PEMEX was created after 1938 when then President Lázaro Cardenas nationalized foreign oil companies’ holdings after these companies simply refused to obey Mexican labor laws.

PEMEX has certainly not been well managed in recent decades. There has not been enough investment in finding and exploiting new oilfields or even in maintaining existing infrastructure. Frequent accidents have damaged the environment, imperiled health and safety and outraged public opinion. Opponents of the government hint that this may have contained an element of deliberate sabotage to prepare public opinion for privatization.

In 1989, President Raúl Salinas of the Revolutionary Institutional Party (PRI) struck hard against the oil workers union, arresting and jailing the leadership on trumped up arms charges, then maneuvering to put pro-government union leaders in their places. At the time, commentators speculated that this was the first step toward privatization, since the union had been a strong force in support of maintaining public ownership. Public opinion in Mexico then and now, however, has been against such a move, especially if the privatizing agents include foreign corporations.

So Calderon’s radical privatization plan had to be dressed up as something else. Though, under his plan, the vast majority of corporate functions, including exploring new oilfields, drilling test wells, pumping, building and maintaining pipelines, transportation and storage would be contracted out to private industry, in some cases in exchange for a share of the profits of new wells instead of just for a fixed contractual amount as the law now requires, this was not really “privatization,” Calderon assured his countrymen, because PEMEX would still exist in name. But many aren’t buying this charade.

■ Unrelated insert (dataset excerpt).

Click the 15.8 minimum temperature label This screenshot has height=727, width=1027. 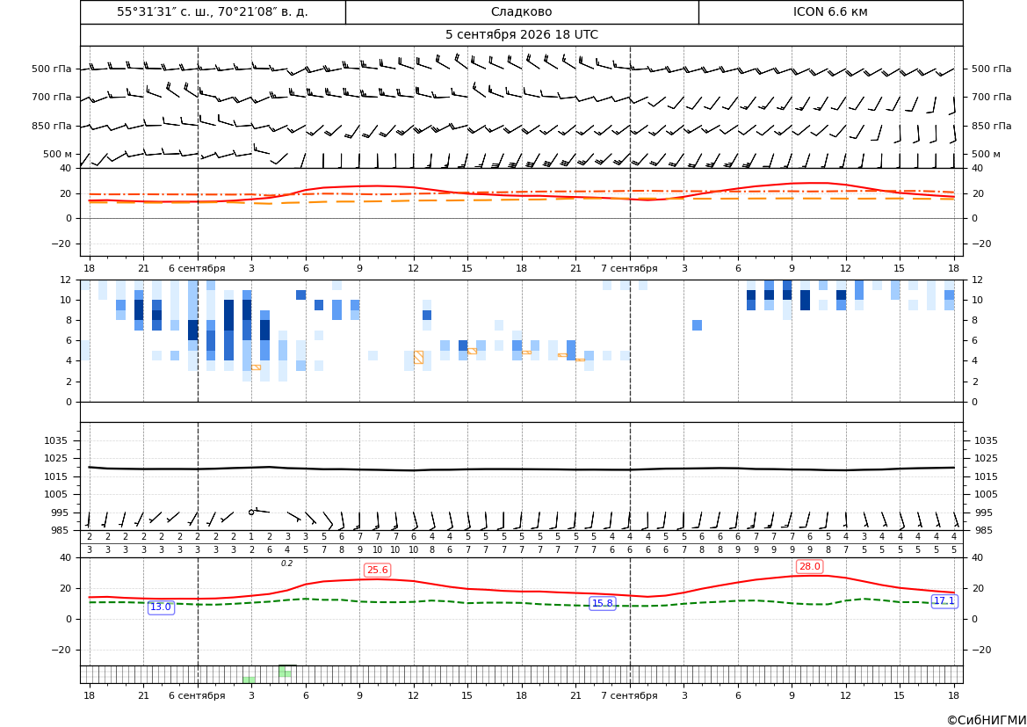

On April 10, legislators affiliated with the left wing of the Revolutionary Democratic Party (PRD) and allies, backed up by mass organizations including grassroots women’s collectives called “Las Adelitas,” seized the podium of both houses of the Mexican Congress and locked out the rest of the Senators and Congresspersons. Andrés Manuel López Obrador, the leader of the Broad Popular Front (FAP) to which this section of the PRD belongs, said they did this because they got information that Calderon’s National Action Party (PAN) and the formerly ruling Revolutionary Institutional Party (PRI) were cooking up a lightning dawn action (albazo, for “alba,” dawn in Spanish) to ram through the Calderon privatization plan before opposition could be mounted. The government denied this, but had called for a strictly parliamentary debate lasting 50 days, and vote on the Calderon plan by the middle of the summer. The FAP and Lopez Obrador, on the other hand, had demanded a much longer period of discussion, 120 days with mass public participation all over the country – basically, a massive referendum on the issue.

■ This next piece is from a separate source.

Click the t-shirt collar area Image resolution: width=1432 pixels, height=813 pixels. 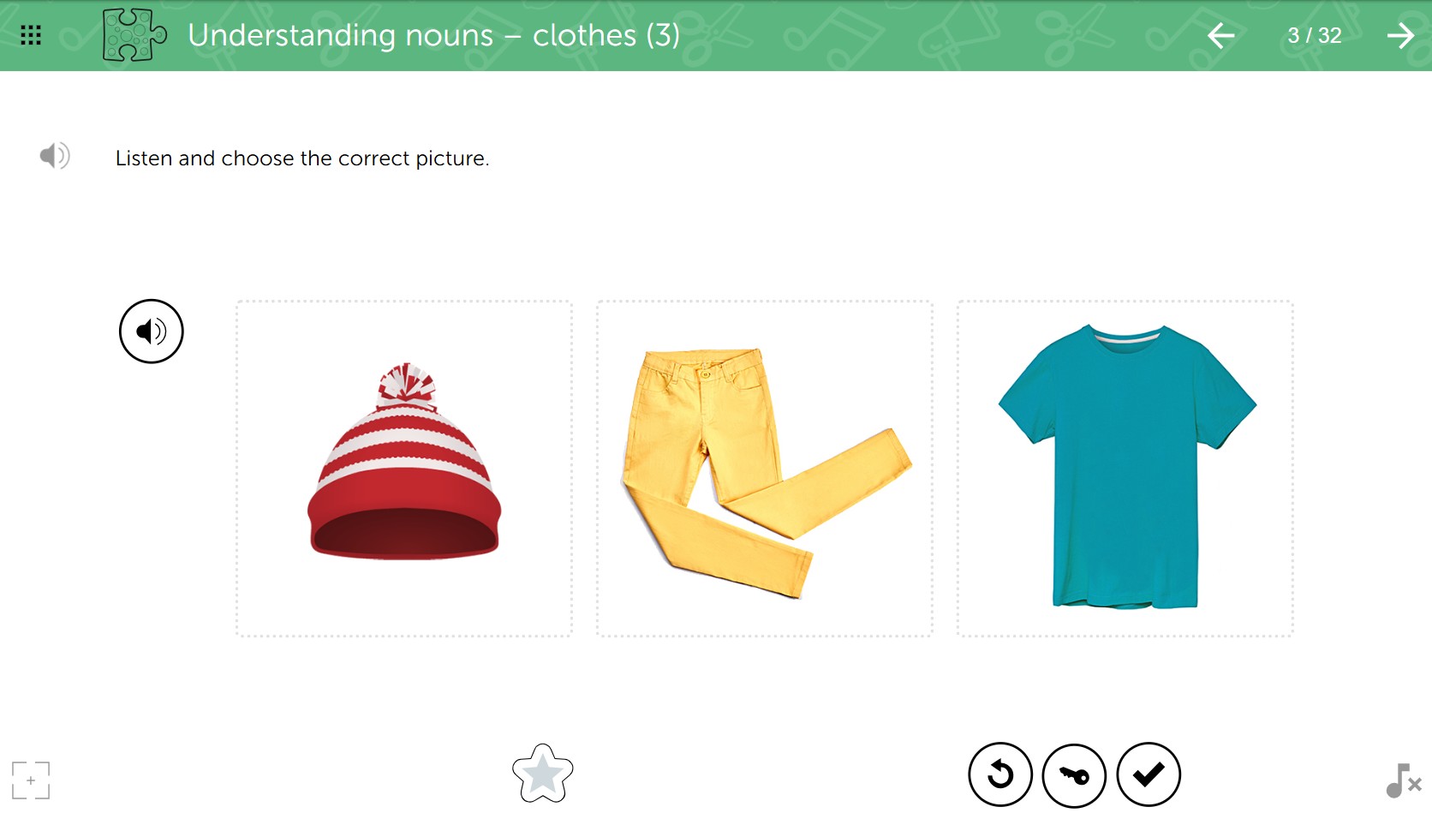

After two weeks, the occupation of the podia of the Congress was ended, and the details of the debate on the government’s energy reform program are now being worked out.

On May Day, which has traditionally been a mass labor event with government sponsorship in Mexico, President Calderon decided not to show his face to the workers, a glaring contrast with previous presidents. The topic of the privatization of PEMEX and other public entities, Calderon’s threatened “labor law reform,” and other reactionary and neo-liberal policies of the government came under sharp attack from union speakers, though many noted the complete absence of Petroleum Workers Union president Carlos Romero Deschamps, who has yet to speak out on the PEMEX privatization issue.

At the May Day rallies, Martín Esparza, head of the Mexican Electrical Workers Union, asked if they would allow “petroleum profits to be carried away by transnationals?” Rather, he said, Mexican labor should organize campaigns of civil resistance, because “if the energy reform is passed, they will also pass the labor reform” so as to destroy the unions and collective bargaining. Valdemar Gutiérrez Fragoso, secretary general of the Union of Social Security Employees, which has itself been having a long struggle against the government’s privatization efforts, pledged that his union would help to lead in the struggle to prevent privatization both of PEMEX and the electrical energy system.